Less than 10 percent of men experience complications after prostatectomy, and these are usually treatable or short-term. The two most common post-surgery problems are urinary incontinence and erectile dysfunction. Less than 5 percent of men younger than age 50, and less than 15 percent of men age 70 or older, are incontinent after radical prostatectomy. Most men are able to have sex after prostatectomy.
Faster Return to Urinary Continence
We address the incontinence that may result from surgery by carefully reconstructing the support anatomy. We refer to this approach as the Total Reconstruction Technique and the outcomes we have achieved are impressive. 97 percent of these patients are continent after surgery. Most of our patients who are continent before surgery are continent within 18 months post-surgery.
- 88% men not using any pads within 6 weeks
- 90% men not using any pads within 12 weeks
- 95% men not using any pads within a year duration
In addition, with the ART™ technique, patients have been able to benefit from faster convalescence, shorter hospital stays, smaller incisions with less scarring, significantly less blood loss during surgery, and less pain following surgery. The majority of our patients are discharged and return home within 24 hours.
Erectile Function Recovery
The aim of ART™ is to preserve every nerve fiber responsible for the delicate balance between erection, orgasm, and bladder function.
The benefits of the ART™ technique for sexual function are significant. ART™ allows for stronger erections and orgasms, a reduction in penile shrinkage, and a reduction in the risk of climacturia (involuntary release of urine at the moment of orgasm).
Our unique ART™ technique, designed by Dr.
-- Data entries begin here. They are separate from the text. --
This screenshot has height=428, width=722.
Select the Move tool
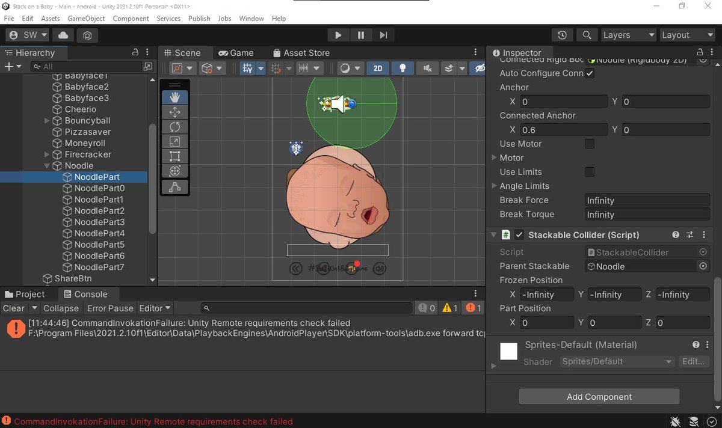coord(174,111)

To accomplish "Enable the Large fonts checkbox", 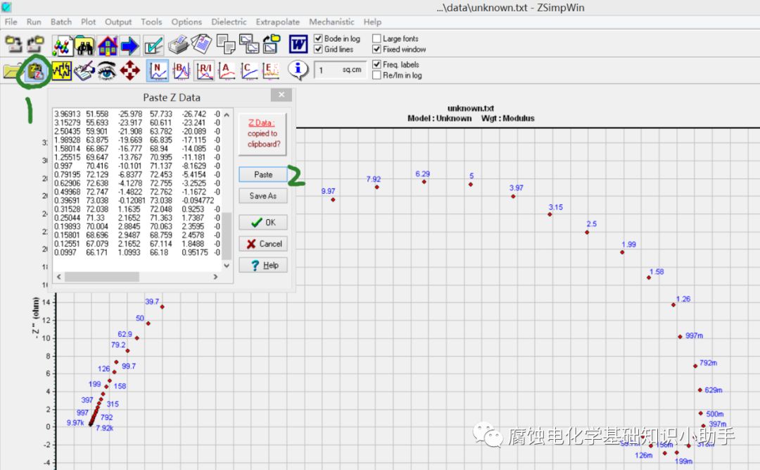I will (x=376, y=39).
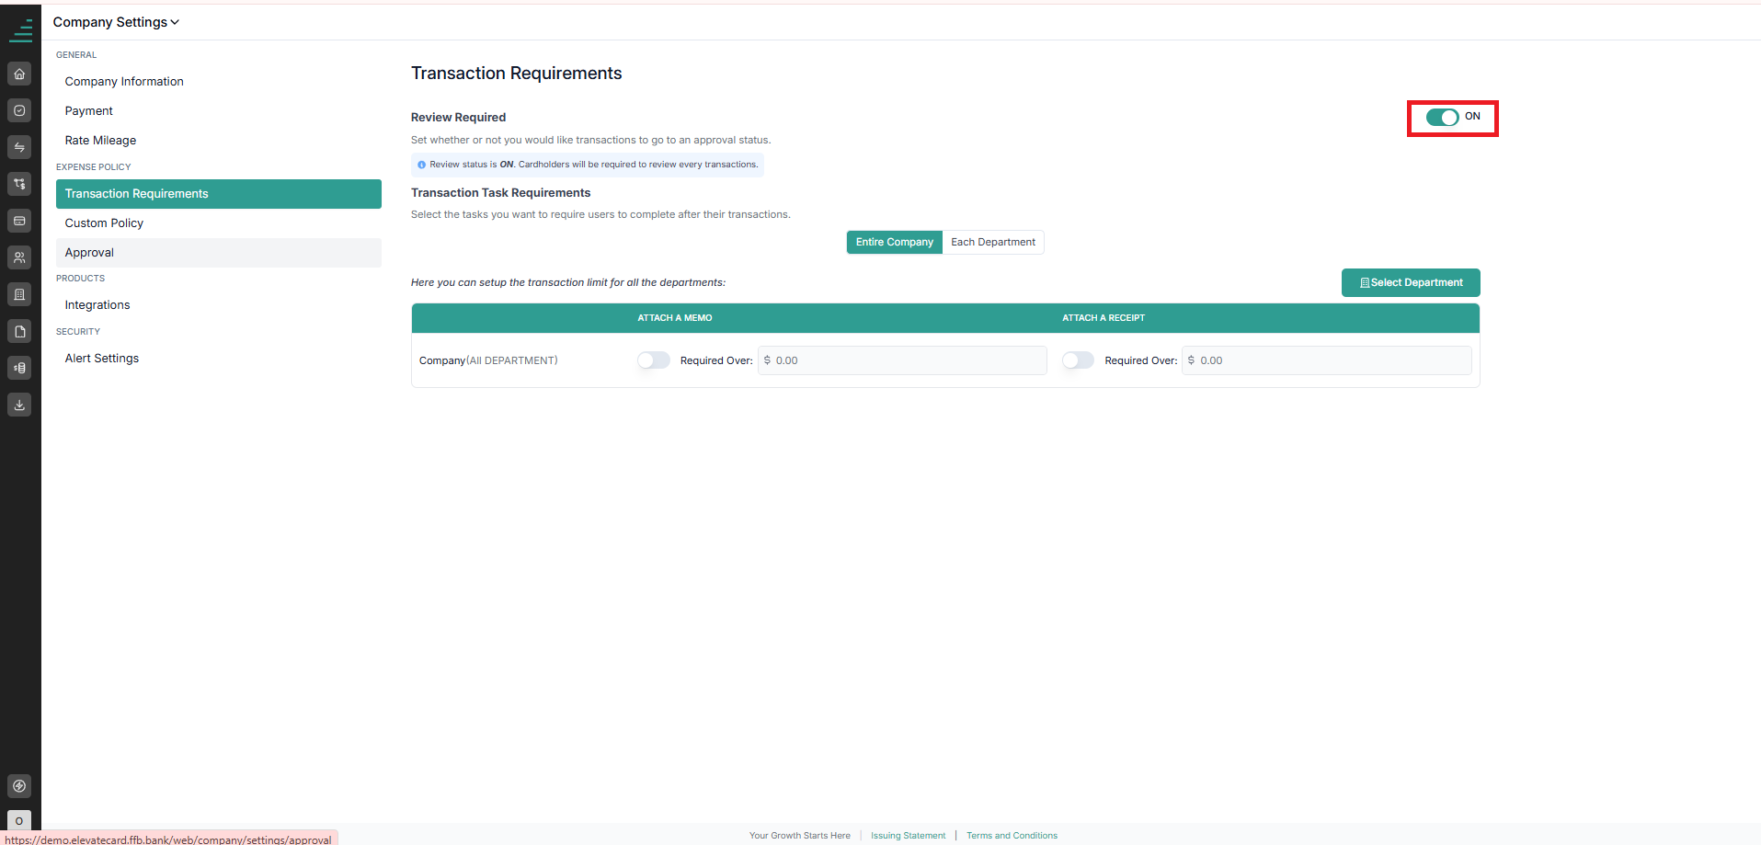This screenshot has width=1761, height=845.
Task: Open the transfer arrows sidebar icon
Action: click(19, 147)
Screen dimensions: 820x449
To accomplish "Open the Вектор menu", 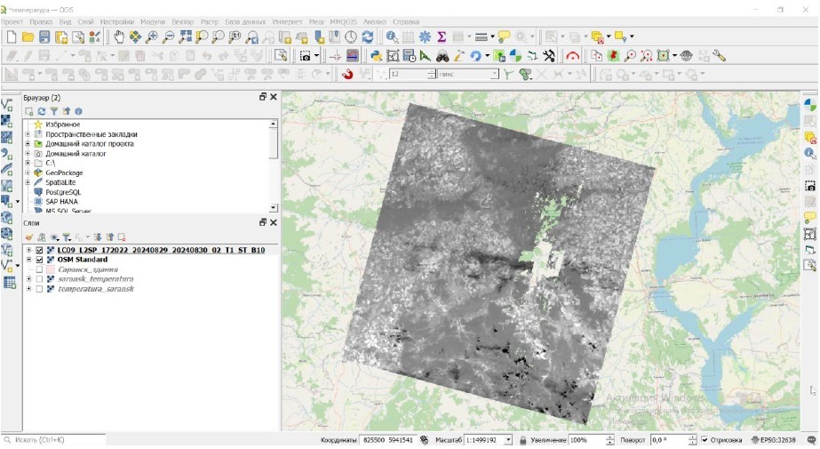I will point(182,20).
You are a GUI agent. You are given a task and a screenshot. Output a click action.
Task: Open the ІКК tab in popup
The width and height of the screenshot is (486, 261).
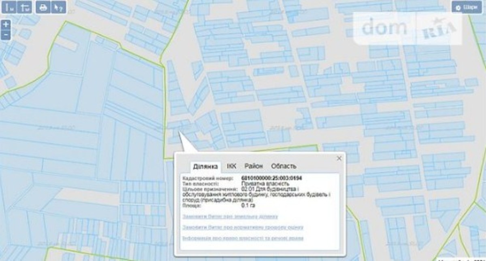[232, 166]
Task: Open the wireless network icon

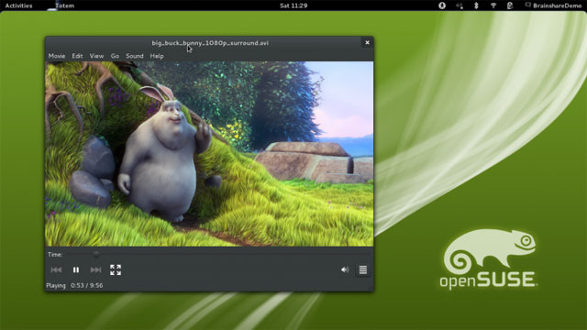Action: (493, 6)
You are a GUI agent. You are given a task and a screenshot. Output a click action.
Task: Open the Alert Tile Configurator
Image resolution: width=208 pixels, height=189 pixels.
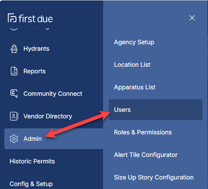tap(146, 155)
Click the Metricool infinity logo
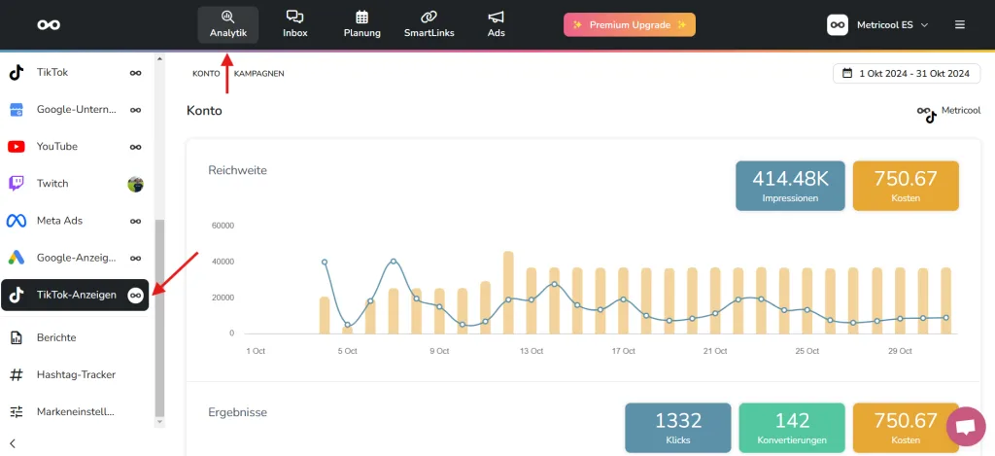 coord(49,24)
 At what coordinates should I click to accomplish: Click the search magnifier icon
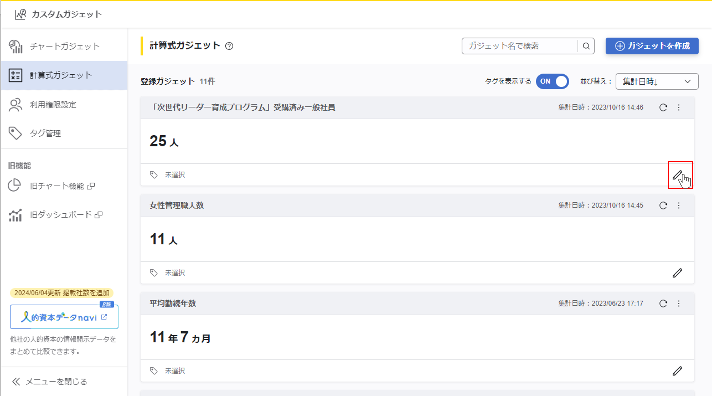tap(586, 46)
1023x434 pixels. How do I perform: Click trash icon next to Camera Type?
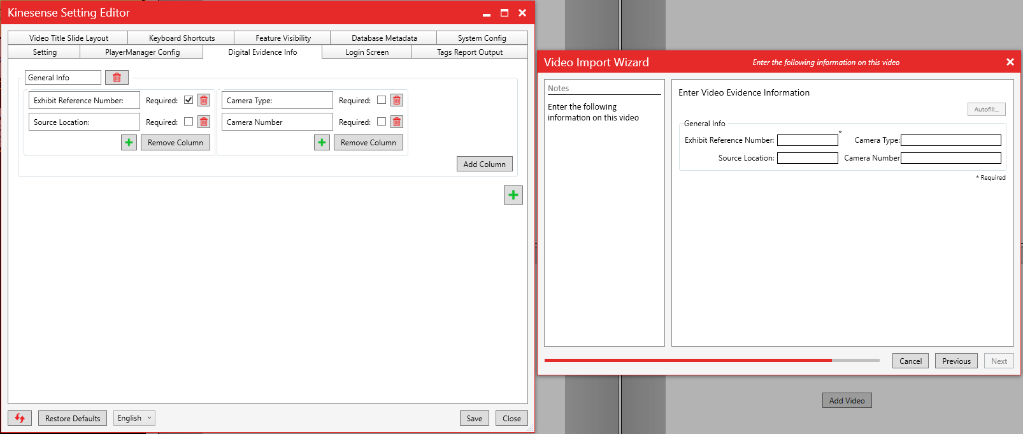tap(397, 100)
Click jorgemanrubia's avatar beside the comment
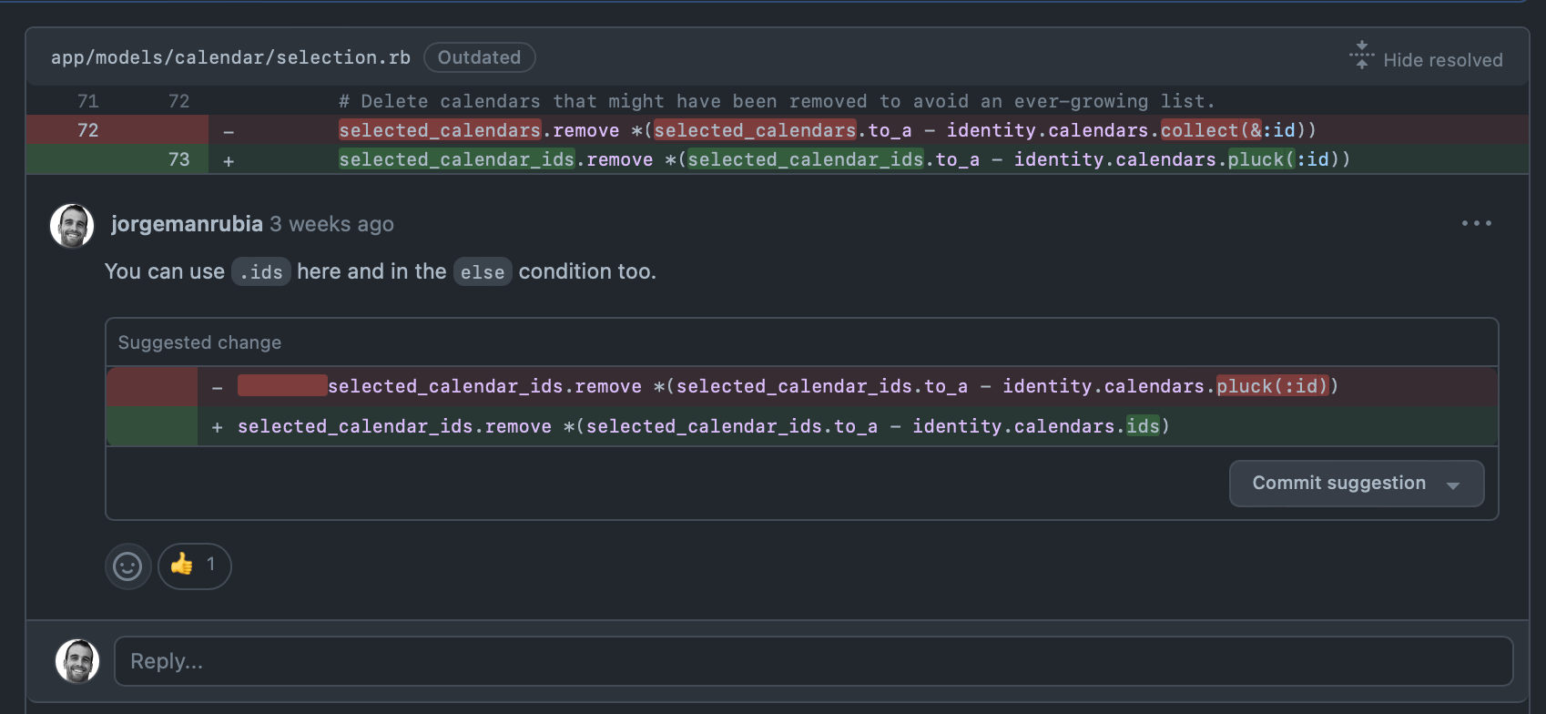Image resolution: width=1546 pixels, height=714 pixels. click(72, 226)
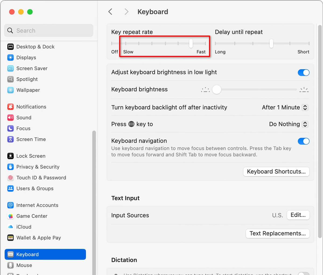The height and width of the screenshot is (275, 323).
Task: Open Keyboard Shortcuts dialog
Action: [276, 172]
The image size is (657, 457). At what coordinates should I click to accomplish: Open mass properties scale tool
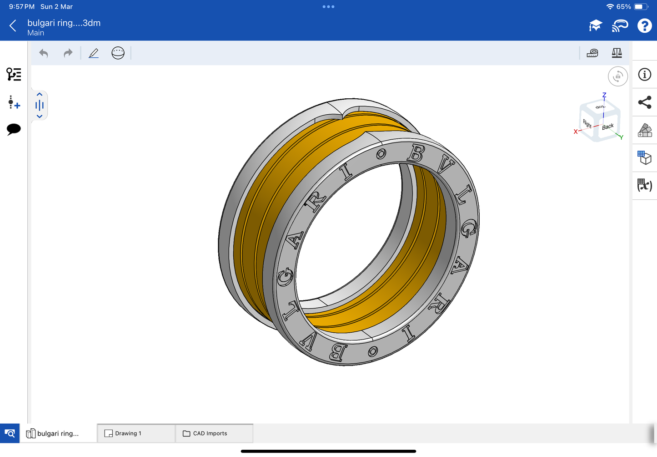click(x=617, y=53)
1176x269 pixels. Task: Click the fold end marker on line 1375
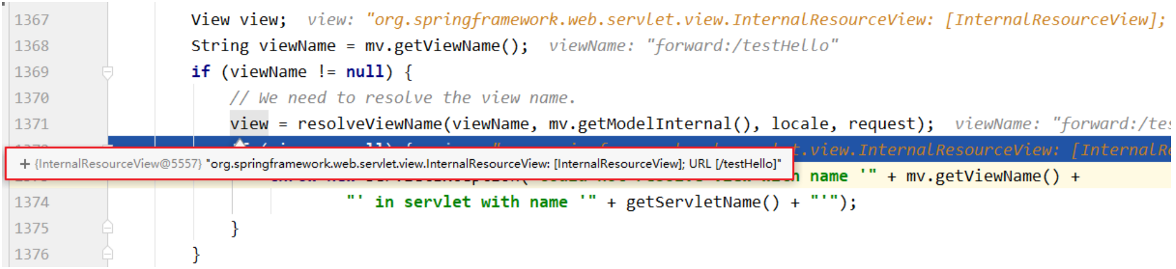point(107,228)
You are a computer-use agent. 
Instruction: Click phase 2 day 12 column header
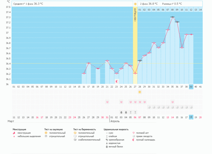point(191,10)
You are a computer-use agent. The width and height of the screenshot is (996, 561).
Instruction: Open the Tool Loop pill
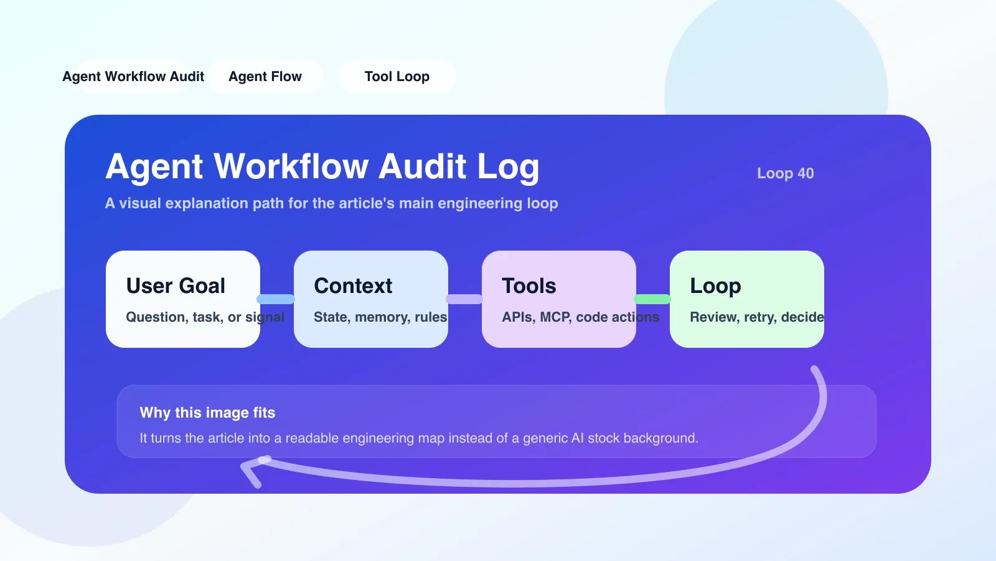(x=397, y=77)
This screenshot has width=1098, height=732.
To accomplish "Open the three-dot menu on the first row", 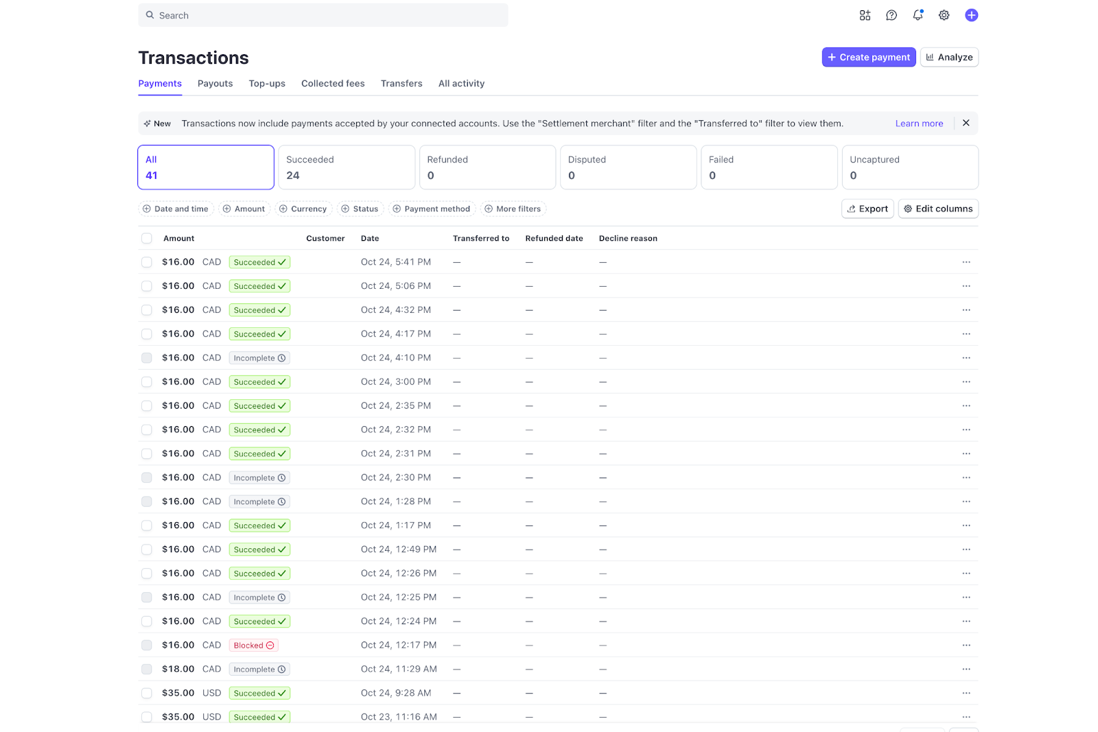I will 966,261.
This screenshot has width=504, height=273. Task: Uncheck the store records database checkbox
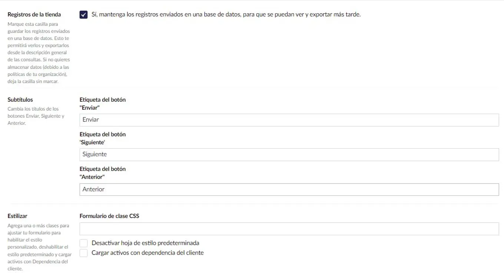click(83, 15)
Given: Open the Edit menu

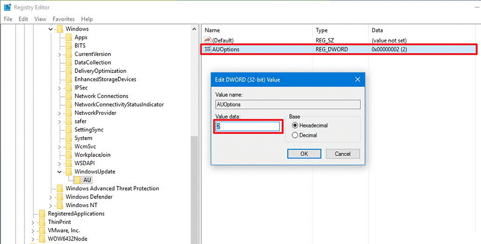Looking at the screenshot, I should pyautogui.click(x=23, y=19).
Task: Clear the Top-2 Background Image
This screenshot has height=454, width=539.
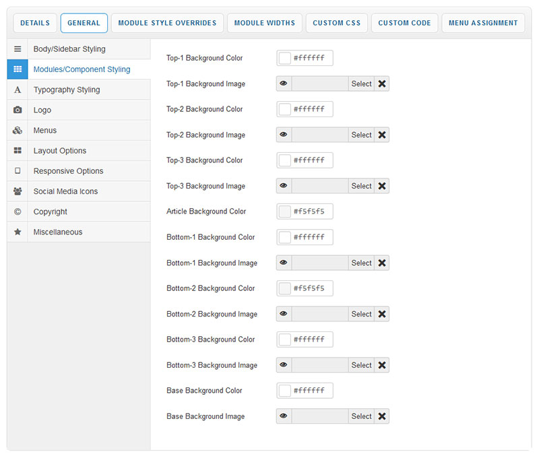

Tewari, has proven to result in lower margin rates (less residual cancer) than other robotic techniques being performed by leading robotic surgeons (less than 10% positive margins versus 10% - 30%). Consequently, there is less need for radiation and hormone therapy post-surgery and men have less reason to feel anxious about future increases in their PSA.
Our program is one of the few in the world where pathologists are on stand-by to provide real-time rapid interpretation of the entire prostate margin rather than analysis of small pieces of tissue removed for a frozen tissue biopsy performed after the surgery. This rapid pathology provides an additional element of security that no cancer remains while we are working to preserve the nerves.
In order to protect the delicate nerves involved, which do not tolerate heat, traction, or manipulation well, we use a nerve-sparing, completely athermal and “traction free” technique (no use of cautery or heat energy) during robotic prostatectomy—a technique pioneered by Dr. Tewari and his team.
A majority of our patients who have normal sexual function prior to surgery and are candidates for nerve-sparing return to normal sexual function after ART™ surgical treatment.
Our best-case scenario is when patients are young, the cancer is discovered early and is organ-confined, and baseline sexual functions is very high. Dr. Tewari can perform Grade I nerve-sparing that can achieve excellent potency (ability to have intercourse) with or without the use of oral medications.